République démocratomique
Après Elf, la pompe Afrique, Nicolas Lambert propose le deuxième volet de sa trilogie politique : Avenir radieux, une fission française est une roborative réflexion sur le nucléaire et la démocratie.
Bleu, Blanc, Rouge. Nicolas Lambert a fait un triptyque théâtral des couleurs du drapeau, explorant les « trois mamelles de l’État français ». Après une première pièce sur le pétrole et avant un opus dédié à l’armement, il s’attaque au nucléaire. Deux heures de spectacle permettent de « réfléchir sur la notion de démocratie ». Simplement accompagné d’un musicien sur scène, il incarne de nombreux rôles, déclamant des textes officiels. Ses sources ? Tout d’abord, des comptes-rendus de rencontres avec les citoyens initiées par la Commission nationale du débat public en 2010 sur la construction d’une deuxième centrale nucléaire de type EPR à Penly. Et l’on s’aperçoit que « le débat n’existe pas et que les rares gens qui ont fait le déplacement sont invités à répondre à des questions auxquelles le pouvoir a déjà répondu pour eux ». Une consultation de pure forme, voire une mascarade, donc… sur un sujet essentiel, le nucléaire civil, soumis au « secret défense ». Les autres fondements du spectacle – un entretien avec Pierre Guillaumat, ancien Administrateur du Commissariat à l’Énergie atomique et Ministre, puis une kyrielle de paroles de politiques de toutes époques et de touts bords – donnent le vertige.

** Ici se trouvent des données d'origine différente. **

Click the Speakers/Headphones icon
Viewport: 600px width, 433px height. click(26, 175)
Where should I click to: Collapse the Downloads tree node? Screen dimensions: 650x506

En disséquant le discours institutionnel, Nicolas Lambert jette une lumière crue sur les zones d’ombres d’une démocratie française qui a fait le choix du nucléaire après la Deuxième Guerre mondiale sans que cette décision ait jamais été réellement débattue : « Le propos est le même depuis le début. Peu importe les hommes en place, il ne varie pas » et se concentre autour de la grandeur de la France et de son corollaire, l’indépendance énergétique. Parfois, le public rit (jaune). Ainsi, lorsqu’est demandé à Pierre Guillaumat ce qui a changé depuis Tchernobyl, sa réponse laisse pantois : « Il peut y avoir des accidents de bombes, tout autant que des accidents de centrales nucléaires. » Le plus souvent cependant, nous sommes tétanisés devant l’absence de discussion possible face à un sujet qui dépasse les simples contingences économiques. Le silence règne. Et c’est glaçant… En finesse, Nicolas Lambert tente de nous faire sortir de la torpeur, car aujourd’hui rien n’a vraiment changé. Certains Ministres sont écologistes, le Président est “normal”, mais les enjeux demeurent et le secret pèse de tout son poids. Gageons que cet intelligent spectacle permettra d’éveiller quelques consciences.